Executive Summary

Here we will do some exploratory data analysis for the Coursera Data Science Capstone Project. The ultimate goal is to use a Corpora (provided here: https://d396qusza40orc.cloudfront.net/dsscapstone/dataset/Coursera-SwiftKey.zip) to develope a predictive text algorithm.

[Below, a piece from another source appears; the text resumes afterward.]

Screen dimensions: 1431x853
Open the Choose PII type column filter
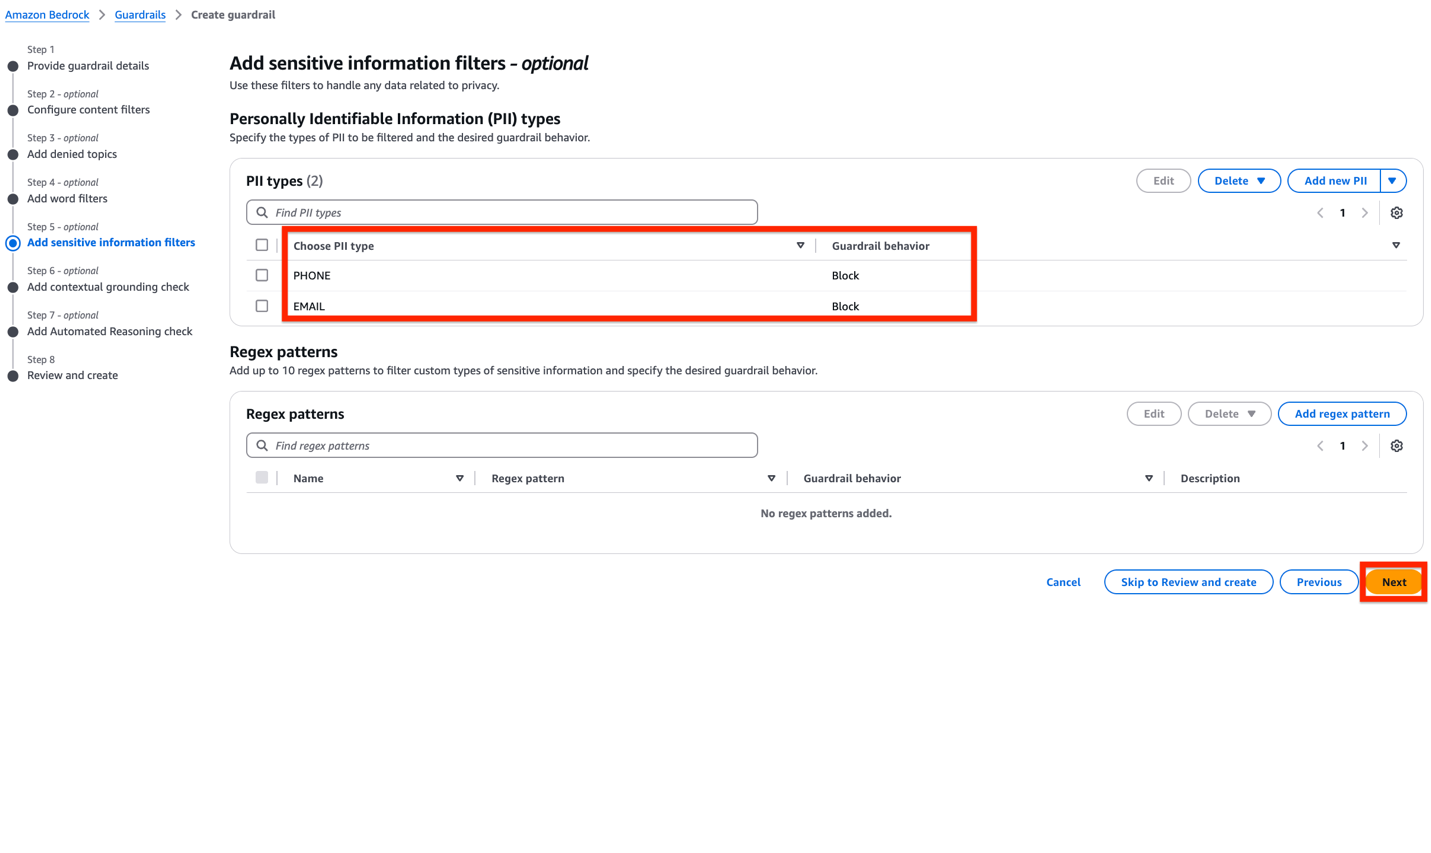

In this Milestone Report we will take a look at the Corpora and some of it’s features.

Let’s load our libraries

library(dplyr)
## Warning: Installed Rcpp (0.12.10) different from Rcpp used to build dplyr (0.12.11).
## Please reinstall dplyr to avoid random crashes or undefined behavior.
## 
## Attaching package: 'dplyr'
## The following objects are masked from 'package:stats':
## 
##     filter, lag
## The following objects are masked from 'package:base':
## 
##     intersect, setdiff, setequal, union
library(ggplot2)
library(stringi)
library(tm)
## Warning: package 'tm' was built under R version 3.4.1
## Loading required package: NLP
## 
## Attaching package: 'NLP'
## The following object is masked from 'package:ggplot2':
## 
##     annotate
library(RWeka)
## Warning: package 'RWeka' was built under R version 3.4.1
library(SnowballC)
library(RColorBrewer)

Here we define the URL where we get our Corpora

url <- "https://d396qusza40orc.cloudfront.net/dsscapstone/dataset/Coursera-SwiftKey.zip"
temp <- tempfile()
download.file(url,temp)
unlink(temp)
if (!file.exists("Coursera-SwiftKey.zip")) {
  download.file("https://d396qusza40orc.cloudfront.net/dsscapstone/dataset/Coursera-SwiftKey.zip")
  unzip("Coursera-SwiftKey.zip")
}
blog_file <- file("Coursera-SwiftKey/final/en_US/en_US.blogs.txt", "r")
news_file <- file("Coursera-SwiftKey/final/en_US/en_US.news.txt", "r")
twitter_file <- file("Coursera-SwiftKey/final/en_US/en_US.twitter.txt", "r")

Let’s look at some of the content of the Corpora

readLines(blog_file, 2)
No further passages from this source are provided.